Boulez à Aix-en-Provence

Le Festival d'Aix-en-Provence avait confié à Boulez un mois de master classes et une série de concerts avec les jeunes, apprentis chefs d'orchestre et instrumentistes, et son Ensemble intercontemporain, dont Christophe Desjardin a fait à son fondateur la surprise d'en créer la transcription pour altos de ses Messagesquisses pour violoncelles. Boulez, qui anime tous les ans des académies d'orchestre d'instrumentistes frais émoulus des conservatoires, a travaillé tout l'été avec l'Orchestre des Jeunes Gustav Mahler, qu'il aura dirigé un peu partout en Europe, notamment à Aix-en-Provence lors des deux concerts de clôture. Pédagogue fort couru et sachant combien il est capital pour que la musique perdure de transmettre aux nouvelles générations un savoir forgé au contact des plus grands artistes du siècle, Boulez est particulièrement à l'aise avec ces instrumentistes au seuil de leur carrière qu'il aime à pousser en leurs derniers retranchements avec une sereine conviction.

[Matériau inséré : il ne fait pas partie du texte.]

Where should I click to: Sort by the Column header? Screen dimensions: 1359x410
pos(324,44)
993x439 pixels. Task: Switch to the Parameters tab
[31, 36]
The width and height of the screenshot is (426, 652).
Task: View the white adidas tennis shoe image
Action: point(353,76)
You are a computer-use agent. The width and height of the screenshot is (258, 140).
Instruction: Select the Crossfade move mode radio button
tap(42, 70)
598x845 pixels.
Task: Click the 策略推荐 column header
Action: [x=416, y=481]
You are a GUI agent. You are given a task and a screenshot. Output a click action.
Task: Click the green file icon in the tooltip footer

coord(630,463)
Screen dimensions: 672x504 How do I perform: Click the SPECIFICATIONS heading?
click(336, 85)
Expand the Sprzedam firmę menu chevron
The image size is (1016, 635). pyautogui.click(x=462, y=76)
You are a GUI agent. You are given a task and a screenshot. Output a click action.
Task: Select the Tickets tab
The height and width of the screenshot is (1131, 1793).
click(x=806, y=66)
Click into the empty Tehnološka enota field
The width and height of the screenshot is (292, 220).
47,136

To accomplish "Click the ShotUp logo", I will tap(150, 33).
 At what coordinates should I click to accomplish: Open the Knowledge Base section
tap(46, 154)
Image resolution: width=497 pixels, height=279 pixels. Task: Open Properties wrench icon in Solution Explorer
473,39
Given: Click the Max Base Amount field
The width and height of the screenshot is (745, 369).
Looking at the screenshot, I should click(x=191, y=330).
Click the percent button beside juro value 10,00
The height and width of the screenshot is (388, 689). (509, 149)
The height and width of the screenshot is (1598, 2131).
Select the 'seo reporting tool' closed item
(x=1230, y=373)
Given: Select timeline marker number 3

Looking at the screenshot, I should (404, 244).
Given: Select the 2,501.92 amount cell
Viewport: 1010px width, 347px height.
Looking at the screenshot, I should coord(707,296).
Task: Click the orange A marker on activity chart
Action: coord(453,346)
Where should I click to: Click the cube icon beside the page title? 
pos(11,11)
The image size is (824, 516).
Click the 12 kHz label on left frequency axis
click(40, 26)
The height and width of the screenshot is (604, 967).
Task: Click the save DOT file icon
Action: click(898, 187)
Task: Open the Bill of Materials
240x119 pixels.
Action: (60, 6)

Retour de la création lyrique confirmé

« Un journal à deux voix ne se prête pas a priori au théâtre, mais il n'y a pas cela dans mon opéra », avertit Bernard Cavanna, auteur de la Confession impudique, opéra en deux actes adapté par Daniel Martin du roman éponyme de Junichiro Tanizaki et créé fin janvier sur la scène nationale d'Orléans dans une production de l'ARCAL. Formé à l'aune du théâtre, Cavanna ne pouvait s'abuser sur l'efficacité dramatique de cette nouvelle de 1956 du romancier nippon imbriquant érotisme et fascination de la mort. Pourtant, pour ajouter en vitalité dramatique et lyrique à une première version créée avec succès en 1992, Cavanna a jugé nécessaire de réécrire plus de la moitié de ce premier opéra, réduisant son orchestre et retravaillant une large portion de la partie vocale. En dépit du tour scabreux de l'intrigue – les personnages centraux, un mari vieillissant et une femme en pleine force de l'âge, consignent dans leur journal l'intimité de leurs relations de couple –, la Confession impudique a indubitablement la dimension du mythe éternel, sans laquelle le genre opéra ne saurait exister. Musicien d'une sensibilité à fleur de peau, subtil orchestrateur, Cavanna réussit à échapper à l'écueil du graveleux, confiant à la fosse le soin d'exprimer les arcanes de l'âme des héros dans leur douloureuse vérité, alors que le chant reste dans un parlando désincarné. L'orchestre, ardent et grave, tisse comme un voile de soie infini, sentiment conforté par un continuo électroacoustique aux sonorités abyssales en adéquation avec la nostalgie des timbres dominants de l'accordéon et du cymbalum.